We compiled a set of economic, social and environmental spatial data to quantify potential to increase the production of seven crops and beef and milk in each of the 5570 Brazilian municipalities, as well as identifying priority areas for conservation and restoration of forests, savanna and other habitats. Although Brazil has relatively good spatial data availability, compared to many countries, we had a hard time finding data on some of the land cover, social and economic variables that we needed. We spent months searching and selecting the most suitable variables, adapting data from global models and for some variables, calculating the first estimates at Brazilian municipality level scale. These data are now available to anyone who wishes to use them, as part of our open-access paper (we thank Nature Scientific Reports for a fee waiver which made this possible).
From this set of variables, compiled over two years, we provided the first dataset identifying which Brazilian municipalities have the most favorable conditions for increasing the production of crops, beef, and milk on existing cultivated land, and where conditions appear to be most favourable to spare land for nature. Surprisingly, although pasture occupies much more land in Brazil and is infamous for its low yields, we found that increasing yields on cropland could make a larger contribution to the food supply. However, improving yields on pastures offers – in conjunction with conservation policies – greater potential to spare land for nature; production on pasture has the potential to increase by 113%, while crops could only increase by 25%. We stress that it is not necessary to increase yields to this extent to contribute to land sparing. Modest yield increases, using sustainable practices, would be sufficient to avoid the need to clear more land for agriculture.

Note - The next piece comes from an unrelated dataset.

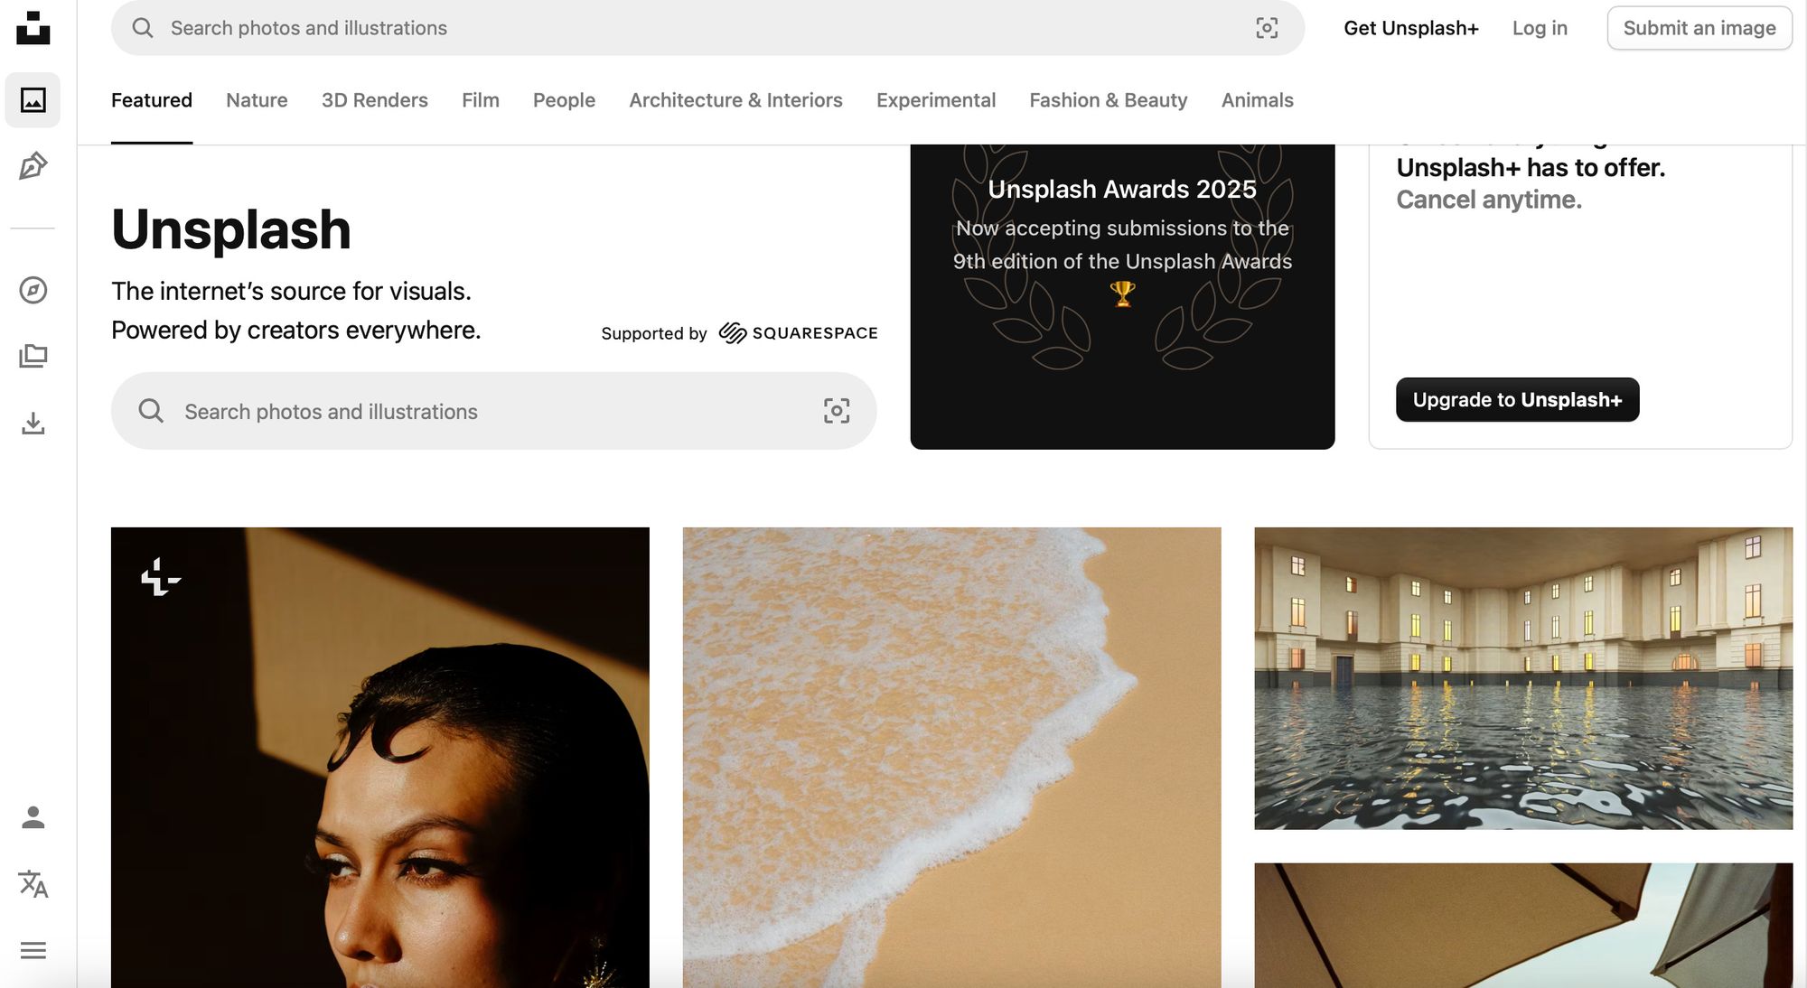Open the Illustrations pen icon in the sidebar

One of the interesting, but not unexpected, findings was that we could quantify how much more productive croplands are than pastures. The seven crops we looked at contribute seven times more food energy to the domestic food supply than pastures, from one-third as much land area. In addition to land use policies, these numbers suggest that shifting patterns of consumption towards plant-based foods, and reducing food waste, could help greatly in reducing the environmental footprint of food production in Brazil, as has been found in other parts of the world.
We identified areas of high conservation importance distributed across all of the country’s domains, from the Amazon to the Pampas. However, our maps make especially clear the importance of the Atlantic Forest, with its many endemic species, for both conservation and forest restoration. Across the country, we found relatively few municipalities where it would be appropriate to encourage yield increases without improving conservation at the same time; in other words, land sparing within as well as between municipalities will be important if irreplaceable biodiversity is not to be lost. When we analyzed the constraints to the establishment of land sparing policies, some municipalities had none of the constraints we obtained data for. In short, these municipalities, where land sparing policies might be most successful, are concentrated in São Paulo and Minas Gerais states in the Atlantic Forest domain.

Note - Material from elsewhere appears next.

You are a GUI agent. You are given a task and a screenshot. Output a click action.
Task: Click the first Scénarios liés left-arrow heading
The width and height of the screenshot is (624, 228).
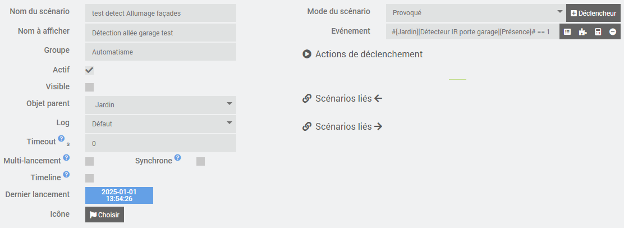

Our dataset may serve as a useful source of information at the municipality level for efforts to reconcile food production and nature conservation in Brazil. In addition, the framework we developed can clarify how we might think about the potential and challenges involved in planning land-sparing policies. We hope that it will be used by environmental decision-makers, scientists, and NGOs to help identify where their efforts might be most impactful, and to better understand what factors need to take into account at a local scale for successful conservation.